### Prompt:
An exact copy of every record is the expected answer.

### Source records:

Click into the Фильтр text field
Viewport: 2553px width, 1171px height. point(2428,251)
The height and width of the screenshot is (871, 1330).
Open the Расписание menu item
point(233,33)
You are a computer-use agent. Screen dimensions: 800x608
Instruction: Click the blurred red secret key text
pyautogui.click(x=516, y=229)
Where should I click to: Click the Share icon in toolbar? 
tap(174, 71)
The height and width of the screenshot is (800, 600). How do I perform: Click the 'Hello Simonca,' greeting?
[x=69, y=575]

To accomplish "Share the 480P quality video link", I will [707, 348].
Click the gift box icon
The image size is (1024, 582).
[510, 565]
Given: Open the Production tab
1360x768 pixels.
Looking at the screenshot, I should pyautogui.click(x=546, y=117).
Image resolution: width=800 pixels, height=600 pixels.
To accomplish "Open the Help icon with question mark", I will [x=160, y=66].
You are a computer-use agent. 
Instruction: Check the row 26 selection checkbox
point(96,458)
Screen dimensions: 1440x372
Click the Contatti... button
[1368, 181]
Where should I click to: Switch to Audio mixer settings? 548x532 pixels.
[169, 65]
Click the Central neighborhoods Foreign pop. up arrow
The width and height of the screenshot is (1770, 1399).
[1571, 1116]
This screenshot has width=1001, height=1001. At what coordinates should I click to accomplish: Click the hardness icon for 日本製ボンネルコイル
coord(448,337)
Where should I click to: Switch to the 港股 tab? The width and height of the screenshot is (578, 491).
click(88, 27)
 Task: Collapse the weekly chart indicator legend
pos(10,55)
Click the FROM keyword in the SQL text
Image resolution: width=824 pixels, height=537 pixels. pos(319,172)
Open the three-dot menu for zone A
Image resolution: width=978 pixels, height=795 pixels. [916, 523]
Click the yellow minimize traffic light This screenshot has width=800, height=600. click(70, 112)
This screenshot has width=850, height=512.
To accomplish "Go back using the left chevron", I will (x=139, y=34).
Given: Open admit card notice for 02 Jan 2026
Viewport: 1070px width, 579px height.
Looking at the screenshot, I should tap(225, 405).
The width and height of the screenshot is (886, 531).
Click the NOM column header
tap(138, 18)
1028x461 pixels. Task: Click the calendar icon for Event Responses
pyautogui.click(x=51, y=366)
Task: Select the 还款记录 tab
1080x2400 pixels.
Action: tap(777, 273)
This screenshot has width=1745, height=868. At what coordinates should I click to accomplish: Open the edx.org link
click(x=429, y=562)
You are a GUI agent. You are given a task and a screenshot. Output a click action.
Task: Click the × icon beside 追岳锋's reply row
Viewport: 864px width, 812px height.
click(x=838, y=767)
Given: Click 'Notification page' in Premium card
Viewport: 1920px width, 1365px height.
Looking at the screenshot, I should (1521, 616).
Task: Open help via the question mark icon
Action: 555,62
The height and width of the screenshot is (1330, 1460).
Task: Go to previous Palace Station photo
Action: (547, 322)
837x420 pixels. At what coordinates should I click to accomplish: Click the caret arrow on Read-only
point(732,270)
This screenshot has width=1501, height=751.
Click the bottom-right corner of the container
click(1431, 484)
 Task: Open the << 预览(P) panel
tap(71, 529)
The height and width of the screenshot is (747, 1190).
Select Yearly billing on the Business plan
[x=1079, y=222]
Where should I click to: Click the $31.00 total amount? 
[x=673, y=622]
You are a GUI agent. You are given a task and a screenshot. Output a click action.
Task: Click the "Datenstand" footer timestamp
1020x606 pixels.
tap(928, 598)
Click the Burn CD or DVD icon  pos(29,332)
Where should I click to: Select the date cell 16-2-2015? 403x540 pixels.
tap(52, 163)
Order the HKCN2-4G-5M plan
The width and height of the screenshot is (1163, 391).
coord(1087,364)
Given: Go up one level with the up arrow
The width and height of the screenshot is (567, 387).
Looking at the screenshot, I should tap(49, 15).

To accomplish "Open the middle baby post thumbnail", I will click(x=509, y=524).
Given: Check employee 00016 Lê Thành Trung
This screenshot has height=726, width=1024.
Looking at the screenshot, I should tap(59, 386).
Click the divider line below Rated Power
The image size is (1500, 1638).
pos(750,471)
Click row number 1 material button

### Output:
Click into the Фильтр text field
Viewport: 2553px width, 1171px height. point(2428,251)
The height and width of the screenshot is (871, 1330).
Open the Расписание menu item
point(233,33)
You are a computer-use agent. Screen dimensions: 800x608
Instruction: Click the blurred red secret key text
pyautogui.click(x=516, y=229)
Where should I click to: Click the Share icon in toolbar? 
tap(174, 71)
The height and width of the screenshot is (800, 600). How do I perform: Click the 'Hello Simonca,' greeting?
[x=69, y=575]

To accomplish "Share the 480P quality video link", I will [707, 348].
Click the gift box icon
The image size is (1024, 582).
[510, 565]
Given: Open the Production tab
1360x768 pixels.
Looking at the screenshot, I should pyautogui.click(x=546, y=117).
Image resolution: width=800 pixels, height=600 pixels.
To accomplish "Open the Help icon with question mark", I will [x=160, y=66].
You are a computer-use agent. 
Instruction: Check the row 26 selection checkbox
point(96,458)
Screen dimensions: 1440x372
Click the Contatti... button
[1368, 181]
Where should I click to: Switch to Audio mixer settings? 548x532 pixels.
[169, 65]
Click the Central neighborhoods Foreign pop. up arrow
The width and height of the screenshot is (1770, 1399).
[1571, 1116]
This screenshot has width=1001, height=1001. At what coordinates should I click to accomplish: Click the hardness icon for 日本製ボンネルコイル
coord(448,337)
Where should I click to: Switch to the 港股 tab? The width and height of the screenshot is (578, 491).
click(88, 27)
 Task: Collapse the weekly chart indicator legend
pos(10,55)
Click the FROM keyword in the SQL text
Image resolution: width=824 pixels, height=537 pixels. pos(319,172)
Open the three-dot menu for zone A
Image resolution: width=978 pixels, height=795 pixels. [916, 523]
Click the yellow minimize traffic light This screenshot has width=800, height=600. click(70, 112)
This screenshot has width=850, height=512.
To accomplish "Go back using the left chevron", I will (x=139, y=34).
Given: Open admit card notice for 02 Jan 2026
Viewport: 1070px width, 579px height.
Looking at the screenshot, I should tap(225, 405).
The width and height of the screenshot is (886, 531).
Click the NOM column header
tap(138, 18)
1028x461 pixels. Task: Click the calendar icon for Event Responses
pyautogui.click(x=51, y=366)
Task: Select the 还款记录 tab
1080x2400 pixels.
Action: tap(777, 273)
This screenshot has width=1745, height=868. At what coordinates should I click to accomplish: Open the edx.org link
click(x=429, y=562)
You are a GUI agent. You are given a task and a screenshot. Output a click action.
Task: Click the × icon beside 追岳锋's reply row
Viewport: 864px width, 812px height.
click(x=838, y=767)
Given: Click 'Notification page' in Premium card
Viewport: 1920px width, 1365px height.
Looking at the screenshot, I should (1521, 616).
Task: Open help via the question mark icon
Action: 555,62
The height and width of the screenshot is (1330, 1460).
Task: Go to previous Palace Station photo
Action: (547, 322)
837x420 pixels. At what coordinates should I click to accomplish: Click the caret arrow on Read-only
point(732,270)
This screenshot has width=1501, height=751.
Click the bottom-right corner of the container
click(1431, 484)
 Task: Open the << 预览(P) panel
tap(71, 529)
The height and width of the screenshot is (747, 1190).
Select Yearly billing on the Business plan
[x=1079, y=222]
Where should I click to: Click the $31.00 total amount? 
[x=673, y=622]
You are a GUI agent. You are given a task and a screenshot. Output a click action.
Task: Click the "Datenstand" footer timestamp
1020x606 pixels.
tap(928, 598)
Click the Burn CD or DVD icon  pos(29,332)
Where should I click to: Select the date cell 16-2-2015? 403x540 pixels.
tap(52, 163)
Order the HKCN2-4G-5M plan
The width and height of the screenshot is (1163, 391).
coord(1087,364)
Given: Go up one level with the up arrow
The width and height of the screenshot is (567, 387).
Looking at the screenshot, I should tap(49, 15).

To accomplish "Open the middle baby post thumbnail", I will click(x=509, y=524).
Given: Check employee 00016 Lê Thành Trung
This screenshot has height=726, width=1024.
Looking at the screenshot, I should tap(59, 386).
Click the divider line below Rated Power
The image size is (1500, 1638).
pos(750,471)
Click row number 1 material button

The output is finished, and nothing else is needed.